Let’s go ahead and state the obvious: It will be impossible to hash out any sort of global agreement on climate change if we can’t even agree on how much carbon-dioxide different countries are actually putting into the air.
Yet the data on this can be surprisingly unreliable — particularly in the case of the world’s biggest carbon emitter, China. A new paper in Nature Climate Change finds that there’s a real mystery as to how much carbon China is actually emitting. The national-level statistics say one thing. The provincial-level statistics say another. And the gap between the two numbers came to about 1.4 gigatons in 2010 — a staggering amount, equivalent to all the carbon-dioxide that Japan put into the air that year.
According to national-level statistics, Chinese carbon emissions grew at a 7.5 percent annual pace between 1997 and 2010, largely from coal use. But according to provincial statistics, emissions grew at an 8.5 percent pace. That’s a puzzling discrepancy, and it’s not clear which figure is actually correct.
The researchers, Dabo Guan, Zhu Liu, Yong Geng, Sören Lindner and Klaus Hubacek, come up with two possible explanations for the gap. The first is that the data is simply messy, due to the fact that many smaller Chinese firms are burning coal without the national government knowing about it. That might be due to shoddy record keeping. Or it might be due to black-market activity — small inefficient coal mines and coal-washing mills that were shuttered by the government and then quietly reopened elsewhere.

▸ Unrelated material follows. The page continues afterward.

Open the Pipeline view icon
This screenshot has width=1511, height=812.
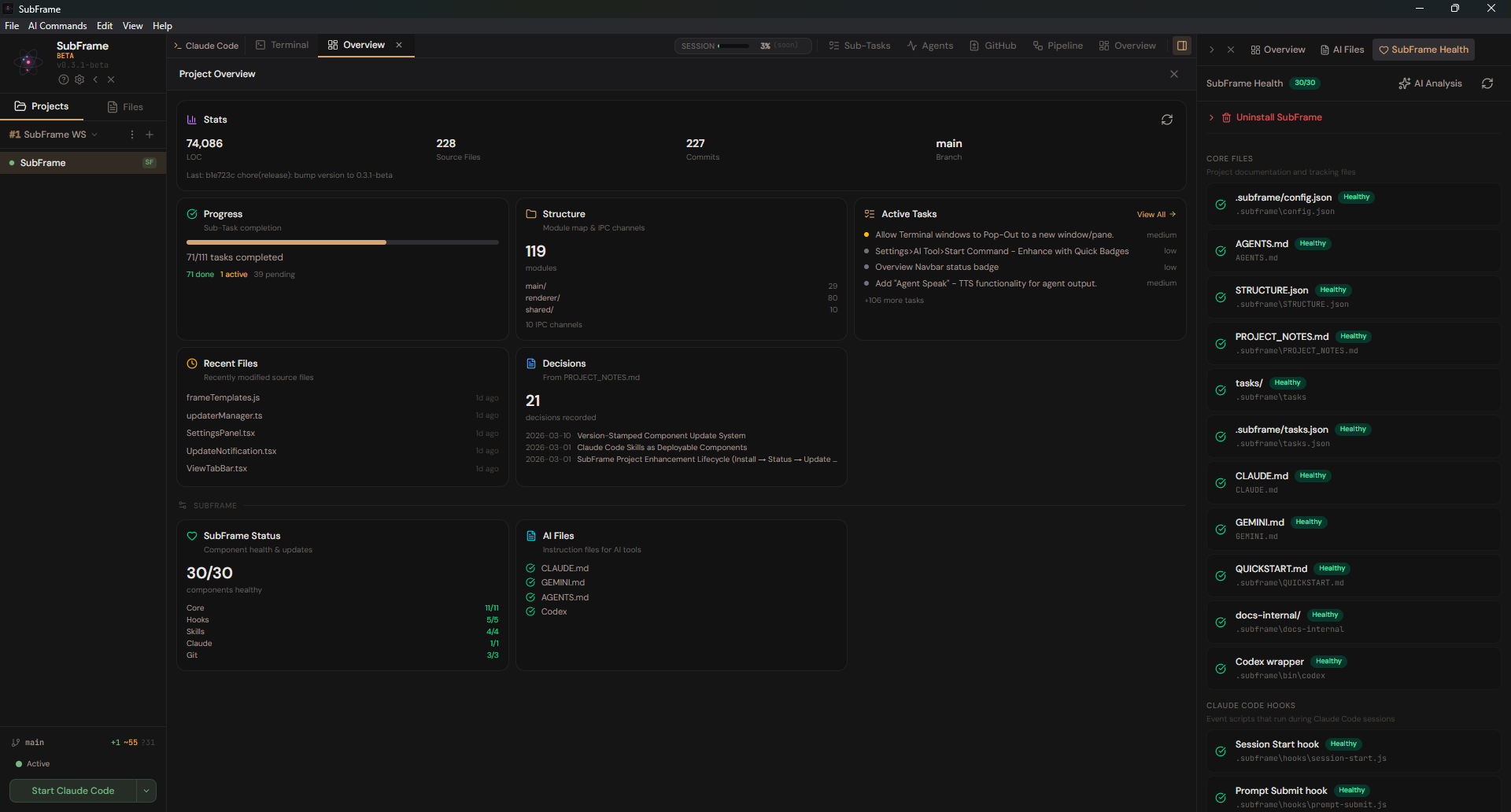pyautogui.click(x=1037, y=46)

Alternatively, there’s the possibility that government officials are massaging the data. Local politicians, for instance, are promoted based on their economic performance. So they have an incentive to overstate growth — and then revise the emissions data so that it matches. (The researchers note that the “carbon gap” between national and local data lines up pretty well with a similar “GDP gap” in the statistics.) But that’s not all. Satellites have also turned up evidence that the national government in Beijing may be understating some coal activity — possibly in order to claim success on its environmental laws.
So it’s a mystery. But it’s a critical mystery. As the researchers note, it’s more difficult for scientists to model future climate change if they can’t be sure of how much carbon the world’s largest emitter is actually belching out. Right now, the International Energy Agency thinks we’re on pace to warm the planet by a staggering 6°C by the end of the century. But that’s based on China’s national-level data. What if the provincial-level data is correct and China’s emissions are actually 20 percent higher? Suddenly the picture looks even hotter.
And, of course, it’s far more difficult to agree on a global treaty for emissions cuts — or for China to build its own domestic cap-and-trade system — if the data’s this sloppy.